A: It depends. Some states treat SaaS as a taxable service or tangible personal property; others do not. Classify SaaS features and compare to state definitions.
Q: Who collects tax on marketplace sales?
A: Many states require marketplace facilitators to collect and remit tax, but rules and thresholds vary. Sellers should confirm collection and reporting responsibilities for each marketplace and state.
Q: What triggers nexus besides sales amounts?
A: Physical presence, employees, inventory in a state (including marketplace inventory), affiliates or referral arrangements, and certain marketing activities can create nexus.
Q: Where can I find the tax rate for a customer’s state?
A: Use state Department of Revenue websites or a certified tax engine — remember local (city/county) surtaxes may apply.
Professional tips
- Start with states that drive your revenue. Register early rather than appealing retroactively — voluntary disclosure agreements with states sometimes reduce penalties for prompt registration.
- Use a conservative approach when thresholds are close; register and test for a short period instead of risking large back liabilities.
- Keep product descriptions stable. Minor catalog changes can alter taxability in certain states.
Internal resources
- For SaaS-specific guidance, see our article: Sales Tax Compliance for SaaS Businesses.
- For a state-by-state breakdown of digital product taxability, consult: State Tax Rules — Sales Tax Treatment of Digital Products: State-by-State Differences.
- To understand how nexus rules affect remote sellers, review: State Sales Tax Nexus for Remote Sellers: Establishing and Managing Obligations.
Sources and further reading
- Supreme Court of the United States, South Dakota v. Wayfair, Inc., 585 U.S. ___ (2018).
- Tax Foundation: state sales tax summaries and analyses (see taxfoundation.org).
- State Departments of Revenue: consult the revenue department or tax code for each state where you sell.

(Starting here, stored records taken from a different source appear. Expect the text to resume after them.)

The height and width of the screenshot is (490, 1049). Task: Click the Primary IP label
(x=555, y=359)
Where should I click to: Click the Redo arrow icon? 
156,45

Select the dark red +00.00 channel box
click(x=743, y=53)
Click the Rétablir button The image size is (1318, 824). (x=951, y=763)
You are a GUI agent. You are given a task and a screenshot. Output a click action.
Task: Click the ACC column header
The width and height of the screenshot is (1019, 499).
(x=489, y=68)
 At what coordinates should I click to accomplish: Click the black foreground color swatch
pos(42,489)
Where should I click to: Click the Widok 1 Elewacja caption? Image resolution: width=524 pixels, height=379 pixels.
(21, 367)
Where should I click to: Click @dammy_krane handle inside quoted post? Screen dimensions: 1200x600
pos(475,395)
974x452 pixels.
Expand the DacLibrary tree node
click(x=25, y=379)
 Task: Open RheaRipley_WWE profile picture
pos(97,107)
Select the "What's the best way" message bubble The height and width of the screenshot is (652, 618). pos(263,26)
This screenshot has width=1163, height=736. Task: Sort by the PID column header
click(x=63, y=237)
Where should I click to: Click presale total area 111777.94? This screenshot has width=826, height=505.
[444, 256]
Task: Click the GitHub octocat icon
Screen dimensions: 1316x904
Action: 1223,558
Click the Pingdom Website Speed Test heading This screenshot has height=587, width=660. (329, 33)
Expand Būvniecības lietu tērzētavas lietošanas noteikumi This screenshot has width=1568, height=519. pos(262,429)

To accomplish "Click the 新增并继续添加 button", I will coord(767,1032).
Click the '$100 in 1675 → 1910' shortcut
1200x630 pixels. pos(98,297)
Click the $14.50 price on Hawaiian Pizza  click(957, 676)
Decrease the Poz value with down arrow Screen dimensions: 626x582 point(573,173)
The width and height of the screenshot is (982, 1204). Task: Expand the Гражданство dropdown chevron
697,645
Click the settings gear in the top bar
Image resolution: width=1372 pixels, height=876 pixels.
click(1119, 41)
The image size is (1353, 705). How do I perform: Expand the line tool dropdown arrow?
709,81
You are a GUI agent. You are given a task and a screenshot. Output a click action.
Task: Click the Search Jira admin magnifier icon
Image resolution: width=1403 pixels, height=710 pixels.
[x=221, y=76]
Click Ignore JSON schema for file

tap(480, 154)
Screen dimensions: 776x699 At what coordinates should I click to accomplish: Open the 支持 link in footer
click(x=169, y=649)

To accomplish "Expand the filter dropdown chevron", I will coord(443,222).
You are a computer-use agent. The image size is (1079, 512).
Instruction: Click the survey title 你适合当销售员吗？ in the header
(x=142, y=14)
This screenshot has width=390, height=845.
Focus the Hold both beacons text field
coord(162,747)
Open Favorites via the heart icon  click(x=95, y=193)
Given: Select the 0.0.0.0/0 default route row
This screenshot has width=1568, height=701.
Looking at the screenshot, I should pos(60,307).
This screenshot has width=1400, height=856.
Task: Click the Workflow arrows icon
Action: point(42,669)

- Streamlined Sales and Use Tax Governing Board (streamlinedsalestax.org) for information on simplified rules used by participating states.
Disclaimer
This article is educational and informational only and does not constitute legal, tax, or accounting advice. State rules change frequently; consult a qualified tax professional and the relevant state Department of Revenue for guidance tailored to your business and transactions.